Aetna Was Dumping Unprofitable Policyholders and Mismanaging Risks Long Before Obamacare



If the presidential candidacy of Donald Trump has taught us anything it is that the federal government is a good punching bag and scapegoat. Yesterday, Aetna Chief Executive Officer, Mark Bertolini, took some time on the bag. Bertolini announced that the company “decided to reduce our individual public exchange presence in 2017.” Aetna will pull out of 11 states on the public exchanges but continue to sell individual policies off of the exchanges.
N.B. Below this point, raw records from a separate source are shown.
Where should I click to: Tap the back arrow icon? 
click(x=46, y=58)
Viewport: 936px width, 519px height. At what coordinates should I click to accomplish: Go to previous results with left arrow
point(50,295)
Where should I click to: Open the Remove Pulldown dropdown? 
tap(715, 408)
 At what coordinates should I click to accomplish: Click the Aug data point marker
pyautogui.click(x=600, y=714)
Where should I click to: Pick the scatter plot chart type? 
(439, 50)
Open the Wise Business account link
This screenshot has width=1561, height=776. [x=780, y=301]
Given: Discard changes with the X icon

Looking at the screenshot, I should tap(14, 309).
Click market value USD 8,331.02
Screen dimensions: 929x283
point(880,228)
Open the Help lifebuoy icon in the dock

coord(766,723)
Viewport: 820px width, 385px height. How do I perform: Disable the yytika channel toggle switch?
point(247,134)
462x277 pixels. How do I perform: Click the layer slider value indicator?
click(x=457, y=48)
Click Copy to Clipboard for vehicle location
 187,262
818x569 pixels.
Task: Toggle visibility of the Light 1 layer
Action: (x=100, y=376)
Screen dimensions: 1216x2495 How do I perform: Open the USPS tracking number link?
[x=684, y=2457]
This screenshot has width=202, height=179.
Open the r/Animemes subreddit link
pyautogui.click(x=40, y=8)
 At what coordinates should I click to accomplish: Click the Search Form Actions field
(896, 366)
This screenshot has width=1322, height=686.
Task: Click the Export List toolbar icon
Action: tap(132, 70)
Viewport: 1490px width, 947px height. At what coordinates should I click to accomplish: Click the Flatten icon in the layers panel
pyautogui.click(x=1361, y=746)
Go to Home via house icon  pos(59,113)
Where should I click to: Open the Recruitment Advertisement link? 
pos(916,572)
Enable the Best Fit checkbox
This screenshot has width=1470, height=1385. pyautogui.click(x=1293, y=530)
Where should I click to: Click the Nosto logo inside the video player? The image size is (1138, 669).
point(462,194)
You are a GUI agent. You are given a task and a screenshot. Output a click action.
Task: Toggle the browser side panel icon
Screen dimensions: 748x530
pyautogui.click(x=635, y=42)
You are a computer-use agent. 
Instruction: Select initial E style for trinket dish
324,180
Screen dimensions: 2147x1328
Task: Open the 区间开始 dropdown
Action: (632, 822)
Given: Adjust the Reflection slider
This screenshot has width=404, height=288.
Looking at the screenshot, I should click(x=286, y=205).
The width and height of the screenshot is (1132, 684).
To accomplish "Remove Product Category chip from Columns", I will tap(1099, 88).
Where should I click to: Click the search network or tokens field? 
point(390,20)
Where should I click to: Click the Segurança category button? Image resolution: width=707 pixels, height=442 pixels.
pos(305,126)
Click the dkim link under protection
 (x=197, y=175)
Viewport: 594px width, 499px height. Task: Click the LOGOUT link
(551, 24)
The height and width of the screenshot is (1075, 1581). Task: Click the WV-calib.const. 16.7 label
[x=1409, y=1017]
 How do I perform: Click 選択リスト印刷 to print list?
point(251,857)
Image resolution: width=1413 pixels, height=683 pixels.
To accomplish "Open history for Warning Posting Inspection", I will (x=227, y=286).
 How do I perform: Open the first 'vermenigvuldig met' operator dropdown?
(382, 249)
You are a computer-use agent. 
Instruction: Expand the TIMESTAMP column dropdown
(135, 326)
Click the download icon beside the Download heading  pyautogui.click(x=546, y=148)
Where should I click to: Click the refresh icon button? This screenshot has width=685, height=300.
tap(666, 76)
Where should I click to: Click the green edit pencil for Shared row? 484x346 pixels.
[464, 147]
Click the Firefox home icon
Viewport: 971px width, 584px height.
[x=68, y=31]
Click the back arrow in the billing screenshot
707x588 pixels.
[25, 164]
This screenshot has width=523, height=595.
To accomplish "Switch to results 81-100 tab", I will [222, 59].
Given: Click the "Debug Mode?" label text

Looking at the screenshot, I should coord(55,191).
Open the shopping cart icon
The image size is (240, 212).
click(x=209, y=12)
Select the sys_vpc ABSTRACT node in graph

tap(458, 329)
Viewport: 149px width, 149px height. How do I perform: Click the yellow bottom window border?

The reasons provided for the pull out, in insurance-speak, were an unbalanced risk pool and “inadequate risk adjustment mechanism.”

What Aetna means by “an unbalanced risk pool.” Put plainly, Aetna did not sell enough policies to healthy people with low to no health care expenses to cover the cost of care for the unhealthy people it sold policies to.

What Aetna means by “inadequate risk adjustment mechanism.” The Affordable Care Act risk adjustment programs are technical. There is a state-based risk adjustment and reinsurance program and a federal risk corridor program. Basically, these programs give money to, take it away from or share it among insurance companies to balance out their losses and gains.

Is It Really The Governments Fault…?

Aetna stated that, it might return to the exchanges in the future, “should there be meaningful exchange-related policy improvements.” This shameless blaming of a federal program to increase access to health insurance is a disguise to hide Aetna’s incompetence at predicting and managing risks.
Aetna has a history of not anticipating changes in the health care market and of dropping unprofitable policyholders.

Back in the early 2000s, Aetna was in deep financial trouble. According to a
New York Times article, in 2001, then Aetna CEO, Dr. John W. Rowe, said, “the company had misjudged rising cost trends for two years.” Sound familiar? Well another statement by Dr. Rowe in this same article will sound familiar too, “part of the problem was Aetna’s failure to recognize the higher density of expensive members and raise premiums accordingly as its customer mix changed.” (That balanced risk pool problem that is unique to Obamacare...)

So is Obamacare the mess that Aetna wants the country to believe or is Aetna really bad at forecasting risks and controlling costs? I’m inclined to believe the latter. Why should we give Aetna the benefit of the doubt that their losses are due to Obamacare program design issues and not their own incompetence? Because other insurers are also claiming they are losing money and getting out… Not so fast.

Unlike Obamacare whose rules and costs are available for anyone to review, we don’t know how health insurers forecast costs, profits or losses. We don’t know how their actuaries determine risks and set premium rates. We also don’t know the discounts they negotiate with pharmaceutical companies, hospitals, doctors and other medical care related providers. And until all of that information is available to the public we should not and cannot take Aetna’s word that the problem rests with Obamacare and not with insurance company management.

Conclusion

Health insurance companies glibly justify the huge salaries of their CEOs and other top executives, claiming they are responsible for managing a very complex organization. But the only measure of their performance is the value of their stock. How they forecast and manage risks and who pays when they get it wrong is a policyholder problem and now a government one.